When you have negative inner conversations ignore them and take action to change your situation. People who are deterred by negative inner conversations are like the first frog that fell into a bottle of milk. This frog cursed his luck, hopped around in anger, gave up and died. Those who take the positive approach and fight for their dreams are like the second frog that fell in. this one cursed his luck, but kept on kicking. He directed his anger toward positive action. This highly focused frog kicked until he churned that milk into butter, and then he hopped out!

To help yourself develop a positive charge, read this exercise. Below are situations that commonly make people anxious along with some typical negatively charged responses.

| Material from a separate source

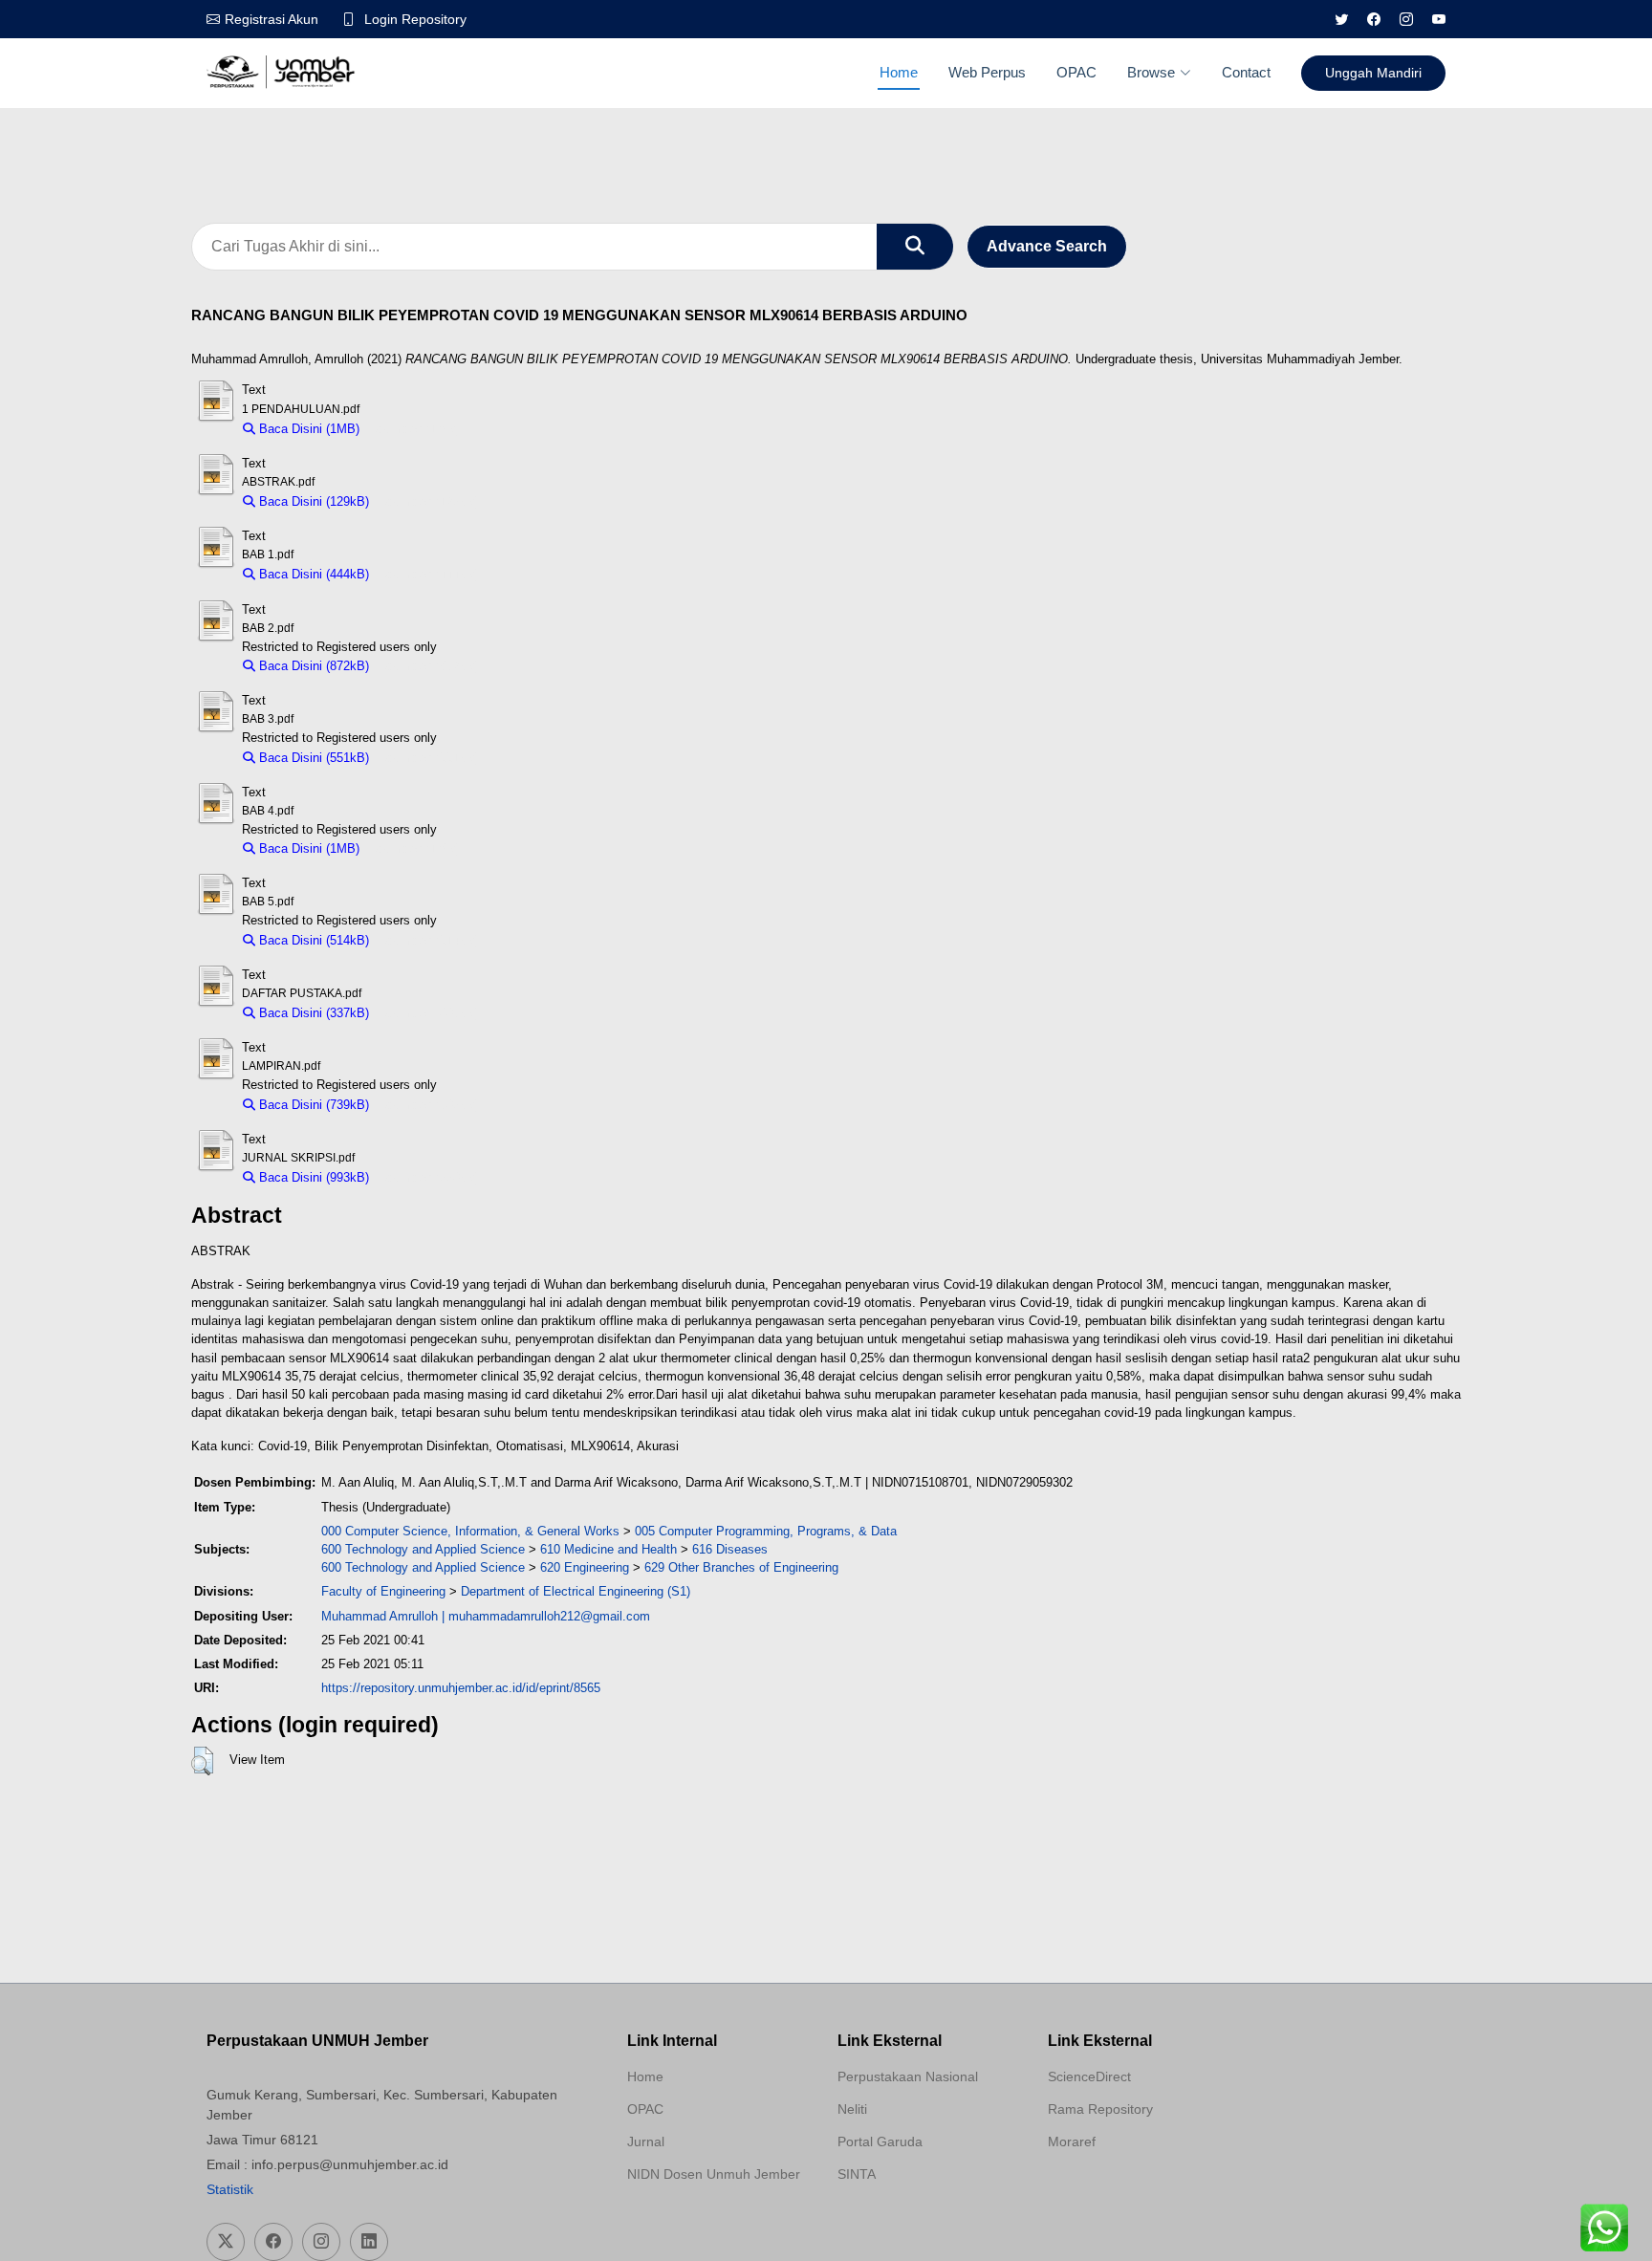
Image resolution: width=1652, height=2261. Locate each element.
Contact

Situation Negatively charged attitude

  • Asked to do new tasks I don't know how
  • On a job interview Why would they hire me?
  • Meeting someone important I never could do what you do
  • Making a speech What do I have to say?
  • Asking for a raise I need more money
  • Starting a new project I will never be done
  • Meeting an attractive person Looks out of my league

Since negative inner conversations only restrict your growth, you have to convert to a positive charge to get where you want to go. Negative self talk is a difficult habit to break. For each of the situations above here is a positively charged response.


Situation Positively charged response

  • Asked to perform new task I'd love to learn this
  • On a job interview You need my skills
  • Meeting someone important I want to learn how you do it
  • Making a speech I have a worthy message
  • Asking for a raise I am worth more money
  • Starting a new project This is a good challenge
  • Meeting an attractive person To know me is to love me

The difference in language and attitude is obvious. Monitor your language, listen to the way you respond to questions and situations. Make a conscious effort to develop a positive charge. You will find that people respond more eagerly to you.

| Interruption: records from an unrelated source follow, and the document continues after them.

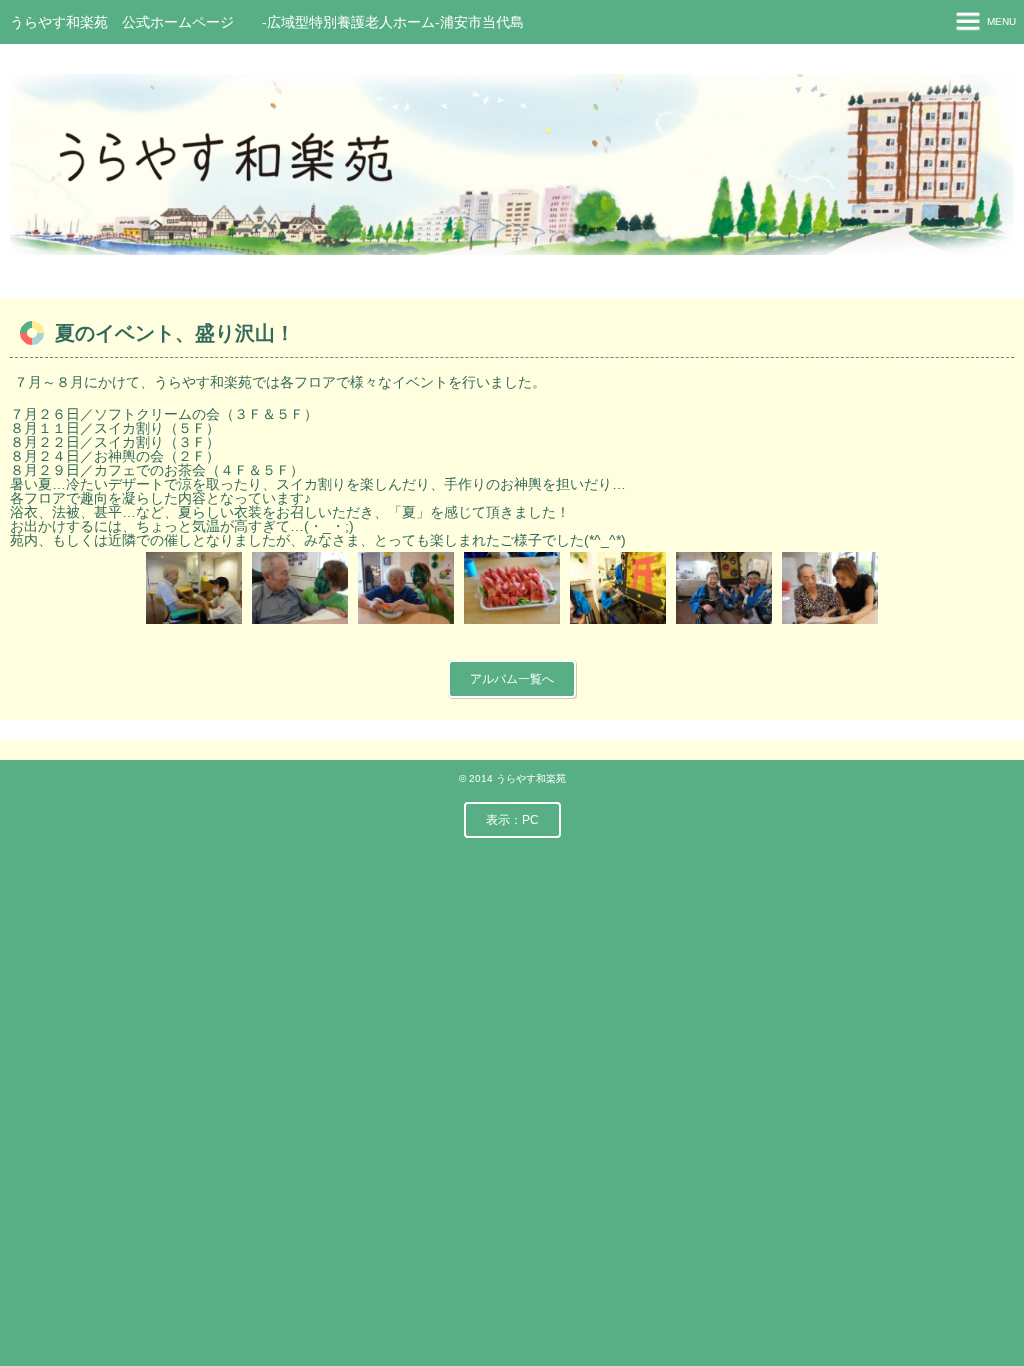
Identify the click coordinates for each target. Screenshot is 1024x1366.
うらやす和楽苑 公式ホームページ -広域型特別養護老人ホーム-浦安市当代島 (267, 22)
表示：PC (512, 820)
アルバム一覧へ (512, 679)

Bad Relationships Drain Your Positive Charge

Seek out those who empower you, who inspire and complement you, the people who enable you to see great possibilities in yourself. It takes an enormous amount of energy to reach your goals and to strive continuously for greatness. You really cannot afford to have relationships with people whose very presence drains energy from you. Look for someone who thinks like you, someone to help you move to the next level of achievement. Don't get involved in relationships that undermine rather than support you in your search for goals. Don't let someone else's lack of vision restrict your growth.

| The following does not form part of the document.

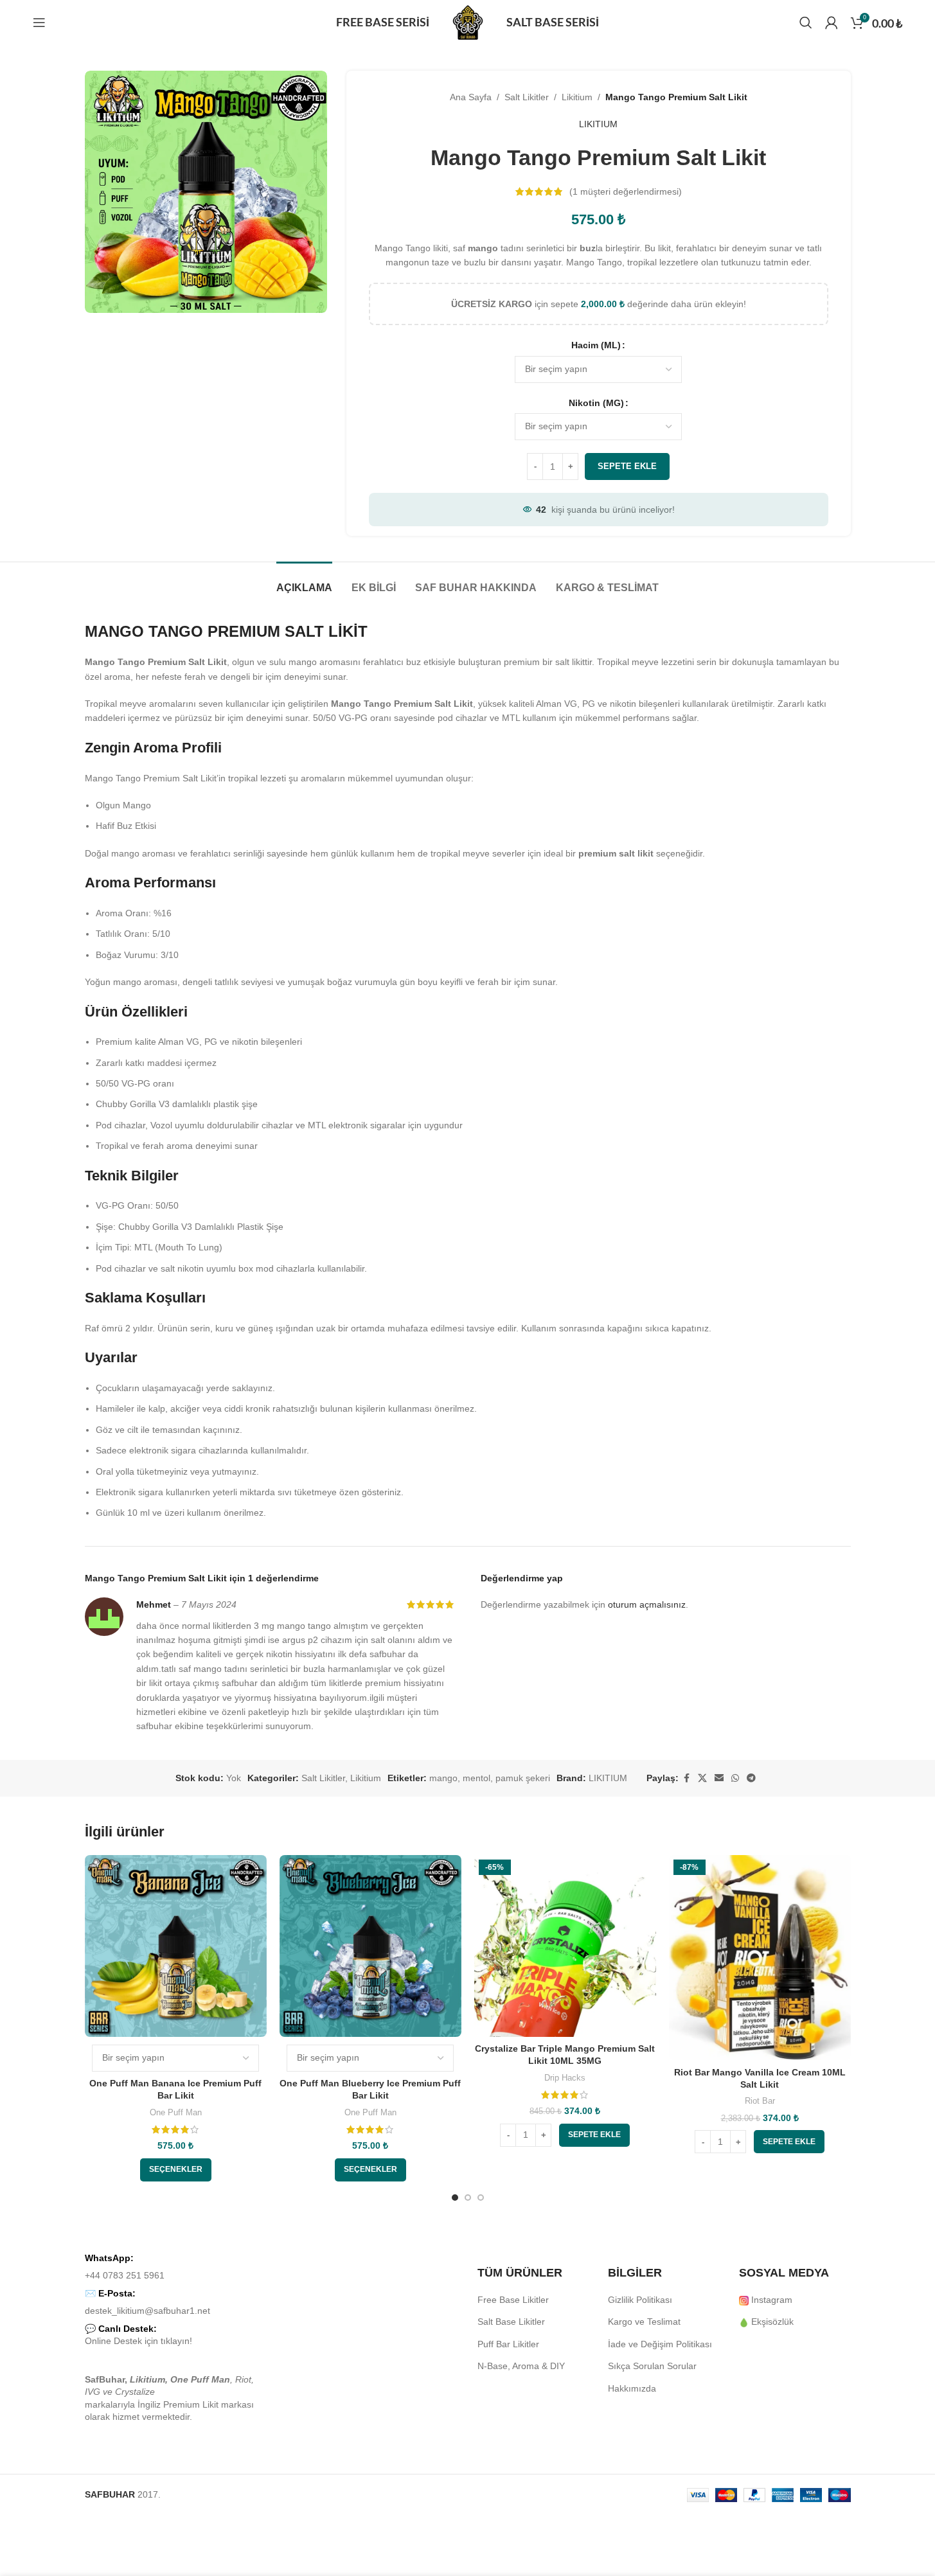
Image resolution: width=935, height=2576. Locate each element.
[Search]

You should endeavour to surround yourself with people who will enrich and empower you, this sort of support group can strengthen you in moments of weakness and bring you up when you are down. Surround yourself with people who share your vision and who also are willing to support you in pursuing that vision. You cannot make it alone in this journey. If you find relationships that are not mutually constructive, if someone bring you down rather than challenges and elevates you, then you must make a decision. Can you transform this into a healthy relationship or do you need to sever it?

Face the challenges that life presents you. Take life on. LIVE YOUR DREAMS!